**Task data**
=-=-=-=-=
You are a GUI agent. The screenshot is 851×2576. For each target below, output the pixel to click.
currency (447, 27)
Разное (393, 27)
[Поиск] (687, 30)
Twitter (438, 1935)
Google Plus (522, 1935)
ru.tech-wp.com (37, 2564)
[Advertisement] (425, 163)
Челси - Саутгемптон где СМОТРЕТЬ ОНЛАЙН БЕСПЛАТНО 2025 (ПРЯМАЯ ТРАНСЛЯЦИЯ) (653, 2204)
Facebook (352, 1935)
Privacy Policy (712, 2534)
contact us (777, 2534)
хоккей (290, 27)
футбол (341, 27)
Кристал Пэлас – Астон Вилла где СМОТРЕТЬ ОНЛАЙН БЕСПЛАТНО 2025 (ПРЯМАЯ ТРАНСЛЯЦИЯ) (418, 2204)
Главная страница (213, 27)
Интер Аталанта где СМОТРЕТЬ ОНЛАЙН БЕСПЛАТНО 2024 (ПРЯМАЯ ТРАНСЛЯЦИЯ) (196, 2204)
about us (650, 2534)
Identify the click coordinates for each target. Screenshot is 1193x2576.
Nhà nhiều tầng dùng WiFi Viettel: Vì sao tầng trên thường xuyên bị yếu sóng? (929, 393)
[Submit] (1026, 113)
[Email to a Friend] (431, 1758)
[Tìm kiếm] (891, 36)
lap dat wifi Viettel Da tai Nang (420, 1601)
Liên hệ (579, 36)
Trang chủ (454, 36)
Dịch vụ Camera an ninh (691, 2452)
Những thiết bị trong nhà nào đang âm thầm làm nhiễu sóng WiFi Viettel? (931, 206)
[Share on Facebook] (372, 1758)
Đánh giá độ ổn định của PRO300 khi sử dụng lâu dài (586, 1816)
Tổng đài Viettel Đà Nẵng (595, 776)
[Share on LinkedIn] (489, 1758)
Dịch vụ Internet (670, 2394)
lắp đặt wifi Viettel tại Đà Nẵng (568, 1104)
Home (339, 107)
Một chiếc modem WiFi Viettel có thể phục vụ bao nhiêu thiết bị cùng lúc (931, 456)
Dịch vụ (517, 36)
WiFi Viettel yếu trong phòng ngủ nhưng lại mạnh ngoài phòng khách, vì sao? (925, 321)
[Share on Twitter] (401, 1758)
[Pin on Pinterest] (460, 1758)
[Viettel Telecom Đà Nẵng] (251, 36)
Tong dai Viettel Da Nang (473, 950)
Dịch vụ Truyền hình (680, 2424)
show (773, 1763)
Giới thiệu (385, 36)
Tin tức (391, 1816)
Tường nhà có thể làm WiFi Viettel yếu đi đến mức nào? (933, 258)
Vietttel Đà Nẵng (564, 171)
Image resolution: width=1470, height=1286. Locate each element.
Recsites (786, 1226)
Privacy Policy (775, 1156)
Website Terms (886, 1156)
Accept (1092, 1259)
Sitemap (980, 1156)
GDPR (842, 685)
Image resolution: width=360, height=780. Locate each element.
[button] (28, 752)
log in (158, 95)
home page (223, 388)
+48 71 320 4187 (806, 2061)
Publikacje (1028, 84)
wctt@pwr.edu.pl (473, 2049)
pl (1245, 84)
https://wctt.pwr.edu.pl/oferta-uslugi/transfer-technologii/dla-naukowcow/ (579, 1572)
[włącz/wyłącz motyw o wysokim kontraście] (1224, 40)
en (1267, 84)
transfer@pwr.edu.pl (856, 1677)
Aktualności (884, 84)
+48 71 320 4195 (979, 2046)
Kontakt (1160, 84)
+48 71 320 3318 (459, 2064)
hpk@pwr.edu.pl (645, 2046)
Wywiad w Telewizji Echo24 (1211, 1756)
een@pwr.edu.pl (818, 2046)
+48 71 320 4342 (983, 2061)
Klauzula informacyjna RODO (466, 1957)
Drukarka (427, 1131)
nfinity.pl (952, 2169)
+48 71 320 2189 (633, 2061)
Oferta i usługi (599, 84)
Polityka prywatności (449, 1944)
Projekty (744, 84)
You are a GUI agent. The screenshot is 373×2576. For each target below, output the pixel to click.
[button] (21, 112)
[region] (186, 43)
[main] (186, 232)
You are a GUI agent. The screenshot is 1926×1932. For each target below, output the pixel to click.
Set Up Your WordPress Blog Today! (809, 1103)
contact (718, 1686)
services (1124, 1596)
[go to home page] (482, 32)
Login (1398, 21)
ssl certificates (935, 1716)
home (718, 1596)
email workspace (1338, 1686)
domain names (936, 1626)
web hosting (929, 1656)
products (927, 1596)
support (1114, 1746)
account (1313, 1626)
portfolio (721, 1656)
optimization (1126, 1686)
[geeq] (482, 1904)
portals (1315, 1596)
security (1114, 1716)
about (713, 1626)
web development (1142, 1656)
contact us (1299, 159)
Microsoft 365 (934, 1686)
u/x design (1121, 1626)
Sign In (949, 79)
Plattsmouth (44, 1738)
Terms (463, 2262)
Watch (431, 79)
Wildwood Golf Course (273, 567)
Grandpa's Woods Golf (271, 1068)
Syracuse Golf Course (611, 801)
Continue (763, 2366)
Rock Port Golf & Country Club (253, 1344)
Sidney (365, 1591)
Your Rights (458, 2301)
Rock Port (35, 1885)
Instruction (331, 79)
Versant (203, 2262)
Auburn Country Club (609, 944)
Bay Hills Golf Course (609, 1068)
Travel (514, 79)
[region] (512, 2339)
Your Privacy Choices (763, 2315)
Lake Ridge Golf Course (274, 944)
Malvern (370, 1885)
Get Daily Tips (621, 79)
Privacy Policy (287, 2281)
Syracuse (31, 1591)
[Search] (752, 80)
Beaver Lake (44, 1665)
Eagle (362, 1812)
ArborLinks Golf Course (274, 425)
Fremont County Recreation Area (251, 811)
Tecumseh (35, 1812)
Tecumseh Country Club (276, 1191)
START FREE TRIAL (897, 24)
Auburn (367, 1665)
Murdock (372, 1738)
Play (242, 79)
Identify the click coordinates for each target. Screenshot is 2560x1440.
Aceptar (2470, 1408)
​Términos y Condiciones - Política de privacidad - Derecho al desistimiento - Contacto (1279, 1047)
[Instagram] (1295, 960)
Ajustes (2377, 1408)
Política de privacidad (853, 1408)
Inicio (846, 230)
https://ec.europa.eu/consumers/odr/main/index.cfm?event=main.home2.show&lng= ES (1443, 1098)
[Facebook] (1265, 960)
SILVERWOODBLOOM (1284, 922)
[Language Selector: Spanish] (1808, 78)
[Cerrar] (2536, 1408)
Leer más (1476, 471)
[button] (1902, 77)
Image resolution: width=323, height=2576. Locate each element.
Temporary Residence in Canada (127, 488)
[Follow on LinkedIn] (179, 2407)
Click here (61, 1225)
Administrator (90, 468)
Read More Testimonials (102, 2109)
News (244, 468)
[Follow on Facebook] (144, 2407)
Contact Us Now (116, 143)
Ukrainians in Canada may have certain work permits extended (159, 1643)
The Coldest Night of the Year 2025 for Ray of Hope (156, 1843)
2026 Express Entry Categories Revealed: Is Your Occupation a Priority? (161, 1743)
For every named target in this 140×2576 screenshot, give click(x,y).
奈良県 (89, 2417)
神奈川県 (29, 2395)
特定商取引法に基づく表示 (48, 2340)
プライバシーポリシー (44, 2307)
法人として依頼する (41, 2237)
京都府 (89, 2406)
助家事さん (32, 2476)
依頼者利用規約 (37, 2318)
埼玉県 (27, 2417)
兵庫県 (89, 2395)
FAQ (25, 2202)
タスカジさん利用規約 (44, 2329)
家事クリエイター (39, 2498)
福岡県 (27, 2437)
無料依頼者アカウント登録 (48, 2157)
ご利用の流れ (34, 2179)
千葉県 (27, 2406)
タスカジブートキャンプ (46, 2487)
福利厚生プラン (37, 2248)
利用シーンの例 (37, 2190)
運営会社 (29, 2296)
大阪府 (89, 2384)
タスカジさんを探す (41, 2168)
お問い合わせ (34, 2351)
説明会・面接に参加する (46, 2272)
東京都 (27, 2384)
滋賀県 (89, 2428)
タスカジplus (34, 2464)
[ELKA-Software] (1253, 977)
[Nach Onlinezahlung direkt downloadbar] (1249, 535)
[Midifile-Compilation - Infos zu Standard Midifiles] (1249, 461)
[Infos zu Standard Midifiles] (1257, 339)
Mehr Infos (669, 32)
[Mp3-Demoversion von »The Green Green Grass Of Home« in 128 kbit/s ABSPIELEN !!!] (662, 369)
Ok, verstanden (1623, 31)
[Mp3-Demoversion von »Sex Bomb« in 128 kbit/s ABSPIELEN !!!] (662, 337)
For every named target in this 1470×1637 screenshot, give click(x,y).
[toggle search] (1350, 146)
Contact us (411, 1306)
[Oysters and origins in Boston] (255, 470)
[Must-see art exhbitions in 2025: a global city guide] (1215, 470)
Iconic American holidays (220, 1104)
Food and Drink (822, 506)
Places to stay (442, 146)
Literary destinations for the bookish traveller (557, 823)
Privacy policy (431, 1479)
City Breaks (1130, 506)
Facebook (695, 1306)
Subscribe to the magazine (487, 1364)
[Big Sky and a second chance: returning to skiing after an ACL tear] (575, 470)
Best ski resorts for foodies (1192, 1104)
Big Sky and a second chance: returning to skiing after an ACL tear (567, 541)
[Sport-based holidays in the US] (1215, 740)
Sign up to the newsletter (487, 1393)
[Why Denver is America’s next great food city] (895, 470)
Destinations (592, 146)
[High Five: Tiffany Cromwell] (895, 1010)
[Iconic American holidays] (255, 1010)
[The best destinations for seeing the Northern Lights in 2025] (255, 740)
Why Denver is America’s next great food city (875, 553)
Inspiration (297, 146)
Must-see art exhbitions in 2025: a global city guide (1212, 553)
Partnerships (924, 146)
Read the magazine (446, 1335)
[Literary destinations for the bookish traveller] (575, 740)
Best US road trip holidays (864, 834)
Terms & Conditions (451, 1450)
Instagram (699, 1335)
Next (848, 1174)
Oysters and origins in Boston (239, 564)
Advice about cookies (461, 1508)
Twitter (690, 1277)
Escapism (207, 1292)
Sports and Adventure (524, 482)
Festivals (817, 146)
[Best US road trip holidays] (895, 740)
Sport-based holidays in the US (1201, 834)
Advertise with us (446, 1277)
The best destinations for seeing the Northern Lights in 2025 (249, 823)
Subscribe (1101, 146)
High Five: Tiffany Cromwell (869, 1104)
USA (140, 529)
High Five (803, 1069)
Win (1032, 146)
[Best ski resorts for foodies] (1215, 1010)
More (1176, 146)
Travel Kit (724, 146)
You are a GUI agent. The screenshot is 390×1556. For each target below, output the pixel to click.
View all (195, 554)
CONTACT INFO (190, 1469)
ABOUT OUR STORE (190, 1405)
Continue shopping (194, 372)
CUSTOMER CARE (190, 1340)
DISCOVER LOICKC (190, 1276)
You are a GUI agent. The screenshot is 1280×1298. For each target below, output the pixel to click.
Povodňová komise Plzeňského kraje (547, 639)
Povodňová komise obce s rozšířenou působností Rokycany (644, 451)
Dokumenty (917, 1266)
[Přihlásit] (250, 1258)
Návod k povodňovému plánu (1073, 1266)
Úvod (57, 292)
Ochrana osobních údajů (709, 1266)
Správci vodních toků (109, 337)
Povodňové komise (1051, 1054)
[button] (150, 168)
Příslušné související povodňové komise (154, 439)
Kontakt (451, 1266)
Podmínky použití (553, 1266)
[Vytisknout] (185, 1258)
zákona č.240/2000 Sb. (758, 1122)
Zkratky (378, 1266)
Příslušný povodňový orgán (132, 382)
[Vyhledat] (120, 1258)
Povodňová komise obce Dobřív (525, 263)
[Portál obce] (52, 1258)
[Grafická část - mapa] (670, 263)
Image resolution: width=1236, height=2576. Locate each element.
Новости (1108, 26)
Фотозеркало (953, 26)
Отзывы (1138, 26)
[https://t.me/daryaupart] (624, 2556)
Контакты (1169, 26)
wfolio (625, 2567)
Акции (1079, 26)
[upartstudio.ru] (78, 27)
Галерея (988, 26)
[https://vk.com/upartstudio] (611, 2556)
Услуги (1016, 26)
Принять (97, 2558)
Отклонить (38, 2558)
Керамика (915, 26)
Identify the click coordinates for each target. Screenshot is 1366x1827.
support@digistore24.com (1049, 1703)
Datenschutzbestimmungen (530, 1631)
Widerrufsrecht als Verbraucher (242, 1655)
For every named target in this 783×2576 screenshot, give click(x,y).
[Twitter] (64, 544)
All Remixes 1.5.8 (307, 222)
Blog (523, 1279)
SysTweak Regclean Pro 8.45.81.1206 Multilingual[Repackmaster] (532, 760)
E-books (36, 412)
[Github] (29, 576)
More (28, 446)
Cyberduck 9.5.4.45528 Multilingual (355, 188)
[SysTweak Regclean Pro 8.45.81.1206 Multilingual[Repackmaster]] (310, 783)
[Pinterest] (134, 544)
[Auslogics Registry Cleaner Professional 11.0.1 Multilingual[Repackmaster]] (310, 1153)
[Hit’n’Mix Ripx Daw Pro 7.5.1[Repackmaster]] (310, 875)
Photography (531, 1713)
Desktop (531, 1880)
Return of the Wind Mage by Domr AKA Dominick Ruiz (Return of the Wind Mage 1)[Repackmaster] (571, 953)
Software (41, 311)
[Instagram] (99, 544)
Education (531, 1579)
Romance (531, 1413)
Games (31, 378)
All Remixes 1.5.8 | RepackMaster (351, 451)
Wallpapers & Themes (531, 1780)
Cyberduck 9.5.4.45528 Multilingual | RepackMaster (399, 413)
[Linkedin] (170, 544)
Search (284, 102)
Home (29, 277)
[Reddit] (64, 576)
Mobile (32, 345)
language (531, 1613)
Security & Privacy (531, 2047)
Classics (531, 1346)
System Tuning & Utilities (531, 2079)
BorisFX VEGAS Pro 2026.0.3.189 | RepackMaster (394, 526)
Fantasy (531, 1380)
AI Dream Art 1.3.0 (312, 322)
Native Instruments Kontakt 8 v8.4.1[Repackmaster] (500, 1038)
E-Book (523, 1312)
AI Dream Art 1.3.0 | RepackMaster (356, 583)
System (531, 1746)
=-=-=-=-=
**Aim of the exercise**
Read the listing above, then copy every line that includes the string "foodies".

**Exercise solution**
Best ski resorts for foodies (1192, 1104)
[Best ski resorts for foodies] (1215, 1010)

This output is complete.